BRODER’S ADVICE FOR THE TEA PARTY CROWD…. The Washington Post‘s David Broder considers the Tea Partiers in his column today, riffing off the American Enterprise Institute’s Henry Olsen’s efforts to place it “in the historical context of other populist movements.”
This strikes me as a very bad idea. For one thing, Tea Partiers aren’t really a “movement” — we’re talking about an effort with no real leadership, expertise, policy agenda, clarity of thought, or internal structure, made up almost entirely of the most hysterical wing of the Republican Party base. For another, Tea Partiers aren’t really populists — they’re anti-government zealots, actively hostile to efforts to materially improve the lives of working Americans.
But Broder seems to see things a little differently, and endorses the notion that Tea Partiers will have more success if they come across as less extreme.
[Olsen said William Jennings] Bryan failed in part “because he made a majority afraid. Some libertarian populists, with their rejection of every facet of the modern welfare state, are likely to do the same — because even this center-right nation does not want to see the welfare state dismantled.” Republican Senate candidates in Kentucky and Nevada need to have those words imprinted on their brains.
The need for Republicans, then, is to do what Reagan did — “to propose alternatives that offer a real change of direction without seeming too radical.” … The new conservative populists, Olsen says, need their own positive vision, one that can “turn an intense but transient public sentiment into an enduring political force.” […]
Building a majority coalition will require a strong, sensible platform. And a clear separation from the kooks and cranks who sank both Bryan and Goldwater.
I suppose so, but isn’t that pretty obvious? It’s like saying, “Building a balanced budget will require a sensible long-term combination of tax increases, economic growth, and fiscal responsibility.” Or maybe, “Building a successful Detroit Lions franchise will require talented players, sensible coaches, and a favorable schedule.” As the kids say, “Duh.”
The trick is figuring out how to make it happen. Would the Tea Party crowd be more popular if they seemed less insane? Well, sure. But we’re talking about a confused group of right-wing cranks working off nothing but blind rage.
The problem isn’t that Broder’s advice is wrong; it’s that his advice seems oddly out of place.
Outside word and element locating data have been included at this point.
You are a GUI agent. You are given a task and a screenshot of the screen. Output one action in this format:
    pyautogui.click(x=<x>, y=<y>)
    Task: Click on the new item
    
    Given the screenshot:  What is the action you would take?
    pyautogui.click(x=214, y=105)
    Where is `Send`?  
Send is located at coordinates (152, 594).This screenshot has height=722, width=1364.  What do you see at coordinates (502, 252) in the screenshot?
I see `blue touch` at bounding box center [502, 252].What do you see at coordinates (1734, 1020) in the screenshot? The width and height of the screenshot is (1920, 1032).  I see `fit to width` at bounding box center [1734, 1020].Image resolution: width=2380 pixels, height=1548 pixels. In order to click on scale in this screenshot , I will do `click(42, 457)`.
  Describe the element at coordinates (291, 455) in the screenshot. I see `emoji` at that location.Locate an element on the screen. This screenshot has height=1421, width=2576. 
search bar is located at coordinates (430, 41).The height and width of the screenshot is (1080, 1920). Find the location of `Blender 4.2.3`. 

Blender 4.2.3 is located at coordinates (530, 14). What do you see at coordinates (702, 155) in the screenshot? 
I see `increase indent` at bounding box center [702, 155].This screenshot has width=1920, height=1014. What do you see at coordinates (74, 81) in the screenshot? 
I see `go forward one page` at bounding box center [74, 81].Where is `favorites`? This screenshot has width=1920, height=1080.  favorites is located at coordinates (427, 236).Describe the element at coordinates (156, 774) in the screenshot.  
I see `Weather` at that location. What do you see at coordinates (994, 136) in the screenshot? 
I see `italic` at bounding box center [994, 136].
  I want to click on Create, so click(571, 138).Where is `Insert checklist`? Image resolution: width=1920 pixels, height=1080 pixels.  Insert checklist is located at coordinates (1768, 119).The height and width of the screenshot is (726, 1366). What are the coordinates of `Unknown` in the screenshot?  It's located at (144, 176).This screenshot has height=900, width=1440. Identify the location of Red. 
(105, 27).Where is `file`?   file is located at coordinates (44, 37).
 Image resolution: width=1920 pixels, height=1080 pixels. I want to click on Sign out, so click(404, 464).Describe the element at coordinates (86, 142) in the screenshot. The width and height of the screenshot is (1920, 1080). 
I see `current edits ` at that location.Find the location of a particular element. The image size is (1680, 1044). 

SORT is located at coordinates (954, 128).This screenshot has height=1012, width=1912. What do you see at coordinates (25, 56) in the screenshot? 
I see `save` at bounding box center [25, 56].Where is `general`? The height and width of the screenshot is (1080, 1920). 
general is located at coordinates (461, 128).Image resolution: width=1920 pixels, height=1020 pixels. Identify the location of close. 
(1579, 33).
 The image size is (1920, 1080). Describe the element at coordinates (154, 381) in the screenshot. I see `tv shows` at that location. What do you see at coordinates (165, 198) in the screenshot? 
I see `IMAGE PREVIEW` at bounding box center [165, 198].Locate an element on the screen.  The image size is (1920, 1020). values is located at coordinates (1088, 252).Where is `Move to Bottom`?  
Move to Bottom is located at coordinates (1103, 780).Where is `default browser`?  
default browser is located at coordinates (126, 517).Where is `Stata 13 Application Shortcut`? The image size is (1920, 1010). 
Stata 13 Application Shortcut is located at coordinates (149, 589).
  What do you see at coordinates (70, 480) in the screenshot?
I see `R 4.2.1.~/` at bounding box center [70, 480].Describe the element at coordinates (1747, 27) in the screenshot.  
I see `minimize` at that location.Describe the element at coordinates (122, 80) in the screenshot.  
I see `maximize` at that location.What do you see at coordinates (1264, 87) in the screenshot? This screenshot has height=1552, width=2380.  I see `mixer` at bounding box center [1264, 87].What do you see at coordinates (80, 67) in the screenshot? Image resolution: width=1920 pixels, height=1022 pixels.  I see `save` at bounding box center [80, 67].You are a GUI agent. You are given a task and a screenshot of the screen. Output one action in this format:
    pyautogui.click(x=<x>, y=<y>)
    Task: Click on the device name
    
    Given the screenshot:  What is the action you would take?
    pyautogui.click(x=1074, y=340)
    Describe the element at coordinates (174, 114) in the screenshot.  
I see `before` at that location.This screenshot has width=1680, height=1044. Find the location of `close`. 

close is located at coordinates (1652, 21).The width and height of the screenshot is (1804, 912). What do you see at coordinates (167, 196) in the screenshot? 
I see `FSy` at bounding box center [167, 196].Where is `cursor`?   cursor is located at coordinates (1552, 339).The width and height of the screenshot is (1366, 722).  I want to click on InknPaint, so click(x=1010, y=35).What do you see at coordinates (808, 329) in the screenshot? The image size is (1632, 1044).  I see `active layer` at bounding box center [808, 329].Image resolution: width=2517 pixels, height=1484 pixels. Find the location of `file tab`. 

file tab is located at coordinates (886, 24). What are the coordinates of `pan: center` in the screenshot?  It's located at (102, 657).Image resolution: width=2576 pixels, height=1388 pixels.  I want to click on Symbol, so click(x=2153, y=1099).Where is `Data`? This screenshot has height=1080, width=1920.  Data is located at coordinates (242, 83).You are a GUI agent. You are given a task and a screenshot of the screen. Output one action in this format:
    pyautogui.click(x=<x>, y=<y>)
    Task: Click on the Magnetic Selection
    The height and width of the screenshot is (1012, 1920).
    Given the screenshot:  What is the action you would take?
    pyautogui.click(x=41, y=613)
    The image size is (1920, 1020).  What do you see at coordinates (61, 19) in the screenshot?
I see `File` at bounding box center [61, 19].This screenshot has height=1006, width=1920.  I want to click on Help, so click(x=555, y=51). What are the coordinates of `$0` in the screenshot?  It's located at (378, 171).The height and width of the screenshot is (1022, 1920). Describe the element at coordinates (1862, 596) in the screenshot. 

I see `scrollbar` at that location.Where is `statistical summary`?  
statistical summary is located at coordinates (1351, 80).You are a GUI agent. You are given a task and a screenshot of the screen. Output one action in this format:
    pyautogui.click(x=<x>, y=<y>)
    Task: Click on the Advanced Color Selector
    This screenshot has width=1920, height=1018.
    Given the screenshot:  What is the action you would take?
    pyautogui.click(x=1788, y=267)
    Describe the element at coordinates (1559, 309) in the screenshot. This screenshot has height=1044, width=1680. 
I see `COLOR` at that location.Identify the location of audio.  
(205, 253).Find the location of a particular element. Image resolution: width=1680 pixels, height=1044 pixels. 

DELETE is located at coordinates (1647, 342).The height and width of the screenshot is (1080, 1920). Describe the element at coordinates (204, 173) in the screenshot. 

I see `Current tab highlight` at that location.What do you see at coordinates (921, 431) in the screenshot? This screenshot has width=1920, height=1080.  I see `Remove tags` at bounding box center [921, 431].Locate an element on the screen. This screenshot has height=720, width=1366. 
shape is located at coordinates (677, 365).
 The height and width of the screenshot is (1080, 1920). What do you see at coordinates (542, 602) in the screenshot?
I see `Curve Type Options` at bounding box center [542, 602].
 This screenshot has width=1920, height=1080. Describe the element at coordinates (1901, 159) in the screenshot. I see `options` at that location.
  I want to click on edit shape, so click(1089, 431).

The Tea Party crowd will succeed, he argues, if they appear mainstream, craft a coherent policy agenda, back off their demands to destroy nearly every federal program, and distance themselves from the “kooks.”
That’s fine, as far as it goes, but what about the realization that the Tea Party crowd isn’t mainstream, doesn’t know enough about government to craft an agenda, wants to destroy the modern welfare state, and includes an overabundance of kooks?